The simple, direct answer to whether cheating will affect the outcome of a divorce in Washington State is no. As a no-fault divorce state, infidelity will have no bearing on the final division of property, parenting plan, or spousal maintenance. That can be a hard thing to hear, but most consider no-fault divorce a benefit.

A very brief history of divorce

Before the advent of no-fault divorce, the only way one could secure a divorce was to prove fault. That is, they had to prove that their spouse was either:

  • Dangerous
  • Unfaithful
  • Had left for an extended period of time
  • Had gone to prison
  • Could not perform sexually

While any one of those might seem exceedingly easy to prove, anyone with that feeling has never had to prove something in a court of law. Proof and facts are things that matter.

This means that when an abused partner pursued a divorce, if that person could not prove that their spouse was abusive, they could not move on. With the introduction of no-fault divorce, the necessity to establish a fault or provide a reason was removed, making the process easier for all.

“Irretrievable breakdown”

The one and only necessity for a divorce in Washington is to have an “irretrievable breakdown.”

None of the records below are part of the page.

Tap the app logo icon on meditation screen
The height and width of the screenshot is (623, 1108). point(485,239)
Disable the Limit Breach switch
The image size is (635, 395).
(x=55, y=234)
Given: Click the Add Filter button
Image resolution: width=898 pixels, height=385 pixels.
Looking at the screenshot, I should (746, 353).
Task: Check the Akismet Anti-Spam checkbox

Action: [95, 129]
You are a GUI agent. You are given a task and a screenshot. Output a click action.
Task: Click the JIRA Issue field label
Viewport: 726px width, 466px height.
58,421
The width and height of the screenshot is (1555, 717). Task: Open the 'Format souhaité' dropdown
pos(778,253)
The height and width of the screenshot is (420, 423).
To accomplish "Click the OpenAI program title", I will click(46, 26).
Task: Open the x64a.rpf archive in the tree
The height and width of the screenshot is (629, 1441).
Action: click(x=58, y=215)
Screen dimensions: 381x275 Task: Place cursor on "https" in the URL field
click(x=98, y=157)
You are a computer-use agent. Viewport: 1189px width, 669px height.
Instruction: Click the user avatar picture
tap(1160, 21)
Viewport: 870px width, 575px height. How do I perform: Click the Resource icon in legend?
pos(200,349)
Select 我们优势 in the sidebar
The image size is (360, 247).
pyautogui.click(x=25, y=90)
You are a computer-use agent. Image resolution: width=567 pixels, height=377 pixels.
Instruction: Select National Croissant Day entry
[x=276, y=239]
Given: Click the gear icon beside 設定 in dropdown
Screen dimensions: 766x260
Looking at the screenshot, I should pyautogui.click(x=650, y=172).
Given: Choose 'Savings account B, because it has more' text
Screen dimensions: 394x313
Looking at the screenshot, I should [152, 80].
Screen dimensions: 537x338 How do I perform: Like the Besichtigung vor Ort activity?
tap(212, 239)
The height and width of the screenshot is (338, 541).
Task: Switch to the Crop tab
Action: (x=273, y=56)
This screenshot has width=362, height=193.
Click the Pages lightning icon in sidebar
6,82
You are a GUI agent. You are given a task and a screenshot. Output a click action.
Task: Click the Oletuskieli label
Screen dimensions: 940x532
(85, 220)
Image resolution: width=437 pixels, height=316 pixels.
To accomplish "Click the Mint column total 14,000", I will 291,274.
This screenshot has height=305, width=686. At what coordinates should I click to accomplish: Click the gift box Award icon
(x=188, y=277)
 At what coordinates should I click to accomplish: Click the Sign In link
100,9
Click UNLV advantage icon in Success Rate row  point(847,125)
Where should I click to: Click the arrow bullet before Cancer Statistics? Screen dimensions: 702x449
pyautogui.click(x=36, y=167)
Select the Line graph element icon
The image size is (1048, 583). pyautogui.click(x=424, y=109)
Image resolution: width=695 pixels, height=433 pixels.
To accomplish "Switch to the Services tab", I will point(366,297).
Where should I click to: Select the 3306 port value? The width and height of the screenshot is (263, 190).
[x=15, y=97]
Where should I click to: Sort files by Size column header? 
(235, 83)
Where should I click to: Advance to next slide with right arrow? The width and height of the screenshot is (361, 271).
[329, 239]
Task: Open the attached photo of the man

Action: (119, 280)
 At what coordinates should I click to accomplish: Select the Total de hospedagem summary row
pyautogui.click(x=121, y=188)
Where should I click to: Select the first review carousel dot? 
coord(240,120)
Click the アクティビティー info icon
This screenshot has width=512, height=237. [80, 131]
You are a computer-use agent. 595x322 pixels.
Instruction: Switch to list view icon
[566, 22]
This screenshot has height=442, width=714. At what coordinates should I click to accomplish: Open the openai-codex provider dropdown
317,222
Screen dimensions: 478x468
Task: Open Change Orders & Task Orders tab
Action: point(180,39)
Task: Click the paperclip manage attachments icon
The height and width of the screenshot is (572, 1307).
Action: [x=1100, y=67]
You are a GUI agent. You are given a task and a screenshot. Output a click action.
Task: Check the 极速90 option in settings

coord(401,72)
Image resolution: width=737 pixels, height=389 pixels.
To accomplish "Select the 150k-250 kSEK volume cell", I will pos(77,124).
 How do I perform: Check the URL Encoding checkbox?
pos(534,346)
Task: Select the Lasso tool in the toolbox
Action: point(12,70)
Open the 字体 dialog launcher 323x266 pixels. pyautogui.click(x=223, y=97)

Divorce- regardless of infidelity- strives for fairness

The end of a marriage is a difficult time for everyone involved. The law strives for an equal, fair split of assets and parenting time in all cases. The only consideration for deviation from equity in these orders is the possibility of a dangerous situation.

However, you may find it necessary to advocate for yourself in court. While fault will not influence your case, comprehensive, knowledgeable advocacy can make a big difference.